Lucas' wife is not given a first name in this story. In Go Down, Moses Faulkner gives her two: Molly and Mollie. In this text she mainly scolds her husband in a dialect so thick ("What you gwine dis time er night?" 213) that it recalls the minstrel stage.
When Lucas Beauchamp looks at at his daughter Nat, he sees someone who is "small, thin as a lath, young . . . too young to be married and face all the troubles that married people had to get through" (222). Nat is young, seventeen years old, but whether she is married either at the beginning or by the end of the story is by no means certain. Her troubles include her desire to coerce her father into paying for the repairs she wants to George Wilkins' cabin, and either getting married or pretending to be married is her strategy for accomplishing that.
"At least sixty" (214), Lucas Beauchamp is a share cropper who has farmed land on the Edmonds plantation for forty-five years, and a moonshiner who has managed to make and sell whiskey in secret for "almost twenty" of them (213). According to the narrator, he has quite a bit of money in the bank. He is also a schemer who is capable of out-smarting himself, and the father of at least two girls, the youngest of whom knows how to scheme as well. Although he is the central character in this story, his role is essentially comic.

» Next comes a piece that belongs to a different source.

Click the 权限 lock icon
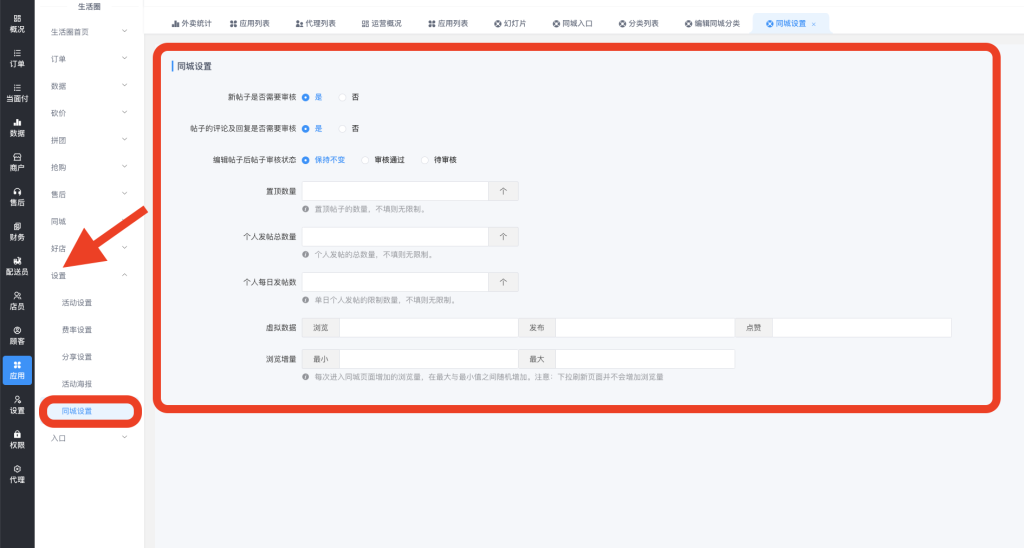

The courthouse at the center of the square in the center of Jefferson appears in many of the Yoknapatawpha fictions as the center of the county's social, legal and administrative life. However, in this story the narrative refers to it as "the federal courthouse" rather than the county one (216) - presumably because the crime with which Lucas and George are charged, moonshining, violates a federal statute.
Parchman Farm, the state penitentiary in Mississippi, is located in the Delta in the northwestern part of the state. In operation since 1901, it is a maximum-security prison farm where inmates plow, chop, and pick cotton.
According to Lucas, George Wilkins has set up a moonshine still "in that gully behind the old west field" (214); the adjective "old" here may mean the field is no longer planted. When the sheriff comes looking for the still, however, it has been relocated to Lucas' own cabin.
The field that Roth Edmonds calls "your south creek piece" when he orders Lucas to finish planting it (215, 218) actually belongs to Edmonds himself; it is one of the fields that Lucas works as a share-cropper on the plantation. It's either a corn- or a cotton-field.
The field that Roth Edmonds calls "your south creek piece" when he orders Lucas Beauchamp to finish planting it in "A Point of Law" (215) and again in Go Down, Moses actually belongs to Edmonds himself; it is one of the fields that Lucas is assigned to work as a tenant farmer on the plantation. It's either a corn- or a cotton-field.